We will get through this together, but we will be changed by the experience. Cracks in the foundations have become apparent, and we are trying to respond both in and outside of our classrooms. As one small example of that response, please see our department website, which now features a statement in support of the Black Lives Matter Movement, a Land Acknowledgment, and a statement of our commitment to the value of diversity: buffalo.edu/cas/english . We see these statements as a way to support our faculty, staff, and students, as well as to express our shared commitment to social, racial, and economic justice.

In the midst of confusion, good things continue to happen. Books are published: congratulations to Diane Christian, Joseph Conte, Kenneth Dauber, Myung Mi Kim, Carine Mardorossian, and Joseph Valente. Awards are won: last spring Diane Christian and Ken Dauber were recognized for 50 years of service to UB; Professor Myung Mi Kim has just been awarded the Graduate Mentoring Award for 2020-2021; William Solomon was awarded the Graduate Mentoring Award for 2019-2020 and also won the Humanities Institute Faculty Fellowship award; Steven Miller won an award as Principal Investigator from the Baldy Research Institute. Our faculty have also won fellowships: see our coverage of Walt Hakala, Jeehyun Lim, Randy Schiff, and Tanya Shilina-Conte.
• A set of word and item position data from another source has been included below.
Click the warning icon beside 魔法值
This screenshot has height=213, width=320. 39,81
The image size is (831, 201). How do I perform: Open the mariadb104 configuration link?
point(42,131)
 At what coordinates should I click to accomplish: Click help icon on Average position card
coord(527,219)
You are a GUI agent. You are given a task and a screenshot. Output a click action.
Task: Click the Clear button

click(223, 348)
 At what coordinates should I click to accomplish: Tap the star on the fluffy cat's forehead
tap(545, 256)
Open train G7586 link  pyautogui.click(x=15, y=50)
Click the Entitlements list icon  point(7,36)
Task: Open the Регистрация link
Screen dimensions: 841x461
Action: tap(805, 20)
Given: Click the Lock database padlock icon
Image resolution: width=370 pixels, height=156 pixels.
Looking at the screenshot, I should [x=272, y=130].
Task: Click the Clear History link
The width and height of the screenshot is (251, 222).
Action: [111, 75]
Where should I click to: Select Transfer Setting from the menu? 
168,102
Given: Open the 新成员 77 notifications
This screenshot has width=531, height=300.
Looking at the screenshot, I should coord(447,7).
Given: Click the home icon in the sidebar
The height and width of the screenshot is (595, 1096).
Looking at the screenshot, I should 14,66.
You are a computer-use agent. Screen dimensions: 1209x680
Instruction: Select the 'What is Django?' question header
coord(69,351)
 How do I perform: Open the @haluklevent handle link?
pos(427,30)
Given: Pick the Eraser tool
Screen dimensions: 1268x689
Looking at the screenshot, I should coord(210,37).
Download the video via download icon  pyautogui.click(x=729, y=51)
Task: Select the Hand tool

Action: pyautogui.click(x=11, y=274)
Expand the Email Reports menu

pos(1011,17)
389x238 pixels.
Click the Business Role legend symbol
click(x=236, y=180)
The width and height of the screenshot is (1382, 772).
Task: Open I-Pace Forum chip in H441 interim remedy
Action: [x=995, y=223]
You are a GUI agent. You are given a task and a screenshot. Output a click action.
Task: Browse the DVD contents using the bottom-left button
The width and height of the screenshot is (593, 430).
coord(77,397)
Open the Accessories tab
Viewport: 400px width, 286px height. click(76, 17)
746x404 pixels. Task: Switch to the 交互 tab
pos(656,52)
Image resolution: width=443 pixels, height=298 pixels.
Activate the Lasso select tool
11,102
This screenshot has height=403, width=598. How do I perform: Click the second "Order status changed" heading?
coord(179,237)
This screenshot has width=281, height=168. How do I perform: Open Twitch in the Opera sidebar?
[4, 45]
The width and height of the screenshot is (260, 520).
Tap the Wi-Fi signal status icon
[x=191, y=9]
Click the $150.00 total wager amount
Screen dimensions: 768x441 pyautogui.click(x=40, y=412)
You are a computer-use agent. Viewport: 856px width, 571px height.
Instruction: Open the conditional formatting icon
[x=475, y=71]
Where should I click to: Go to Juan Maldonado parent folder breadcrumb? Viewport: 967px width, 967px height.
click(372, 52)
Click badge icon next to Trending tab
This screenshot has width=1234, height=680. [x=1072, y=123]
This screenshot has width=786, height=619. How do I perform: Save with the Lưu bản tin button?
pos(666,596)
We are especially proud of our students who continue to achieve amazing things even under these dreadful conditions. Awards and achievements by Nicole Lowman, Andrew Dorkin, Amanda McLaughlin, Dipanjan Maitra, Adam Mitts, Dana Venerable, and Kinga Winnicka, and all these exciting developments elsewhere in this newsletter.

I look forward to writing a different kind of message next fall. In the meantime, take care, stay safe, and stay in touch: we love hearing from you.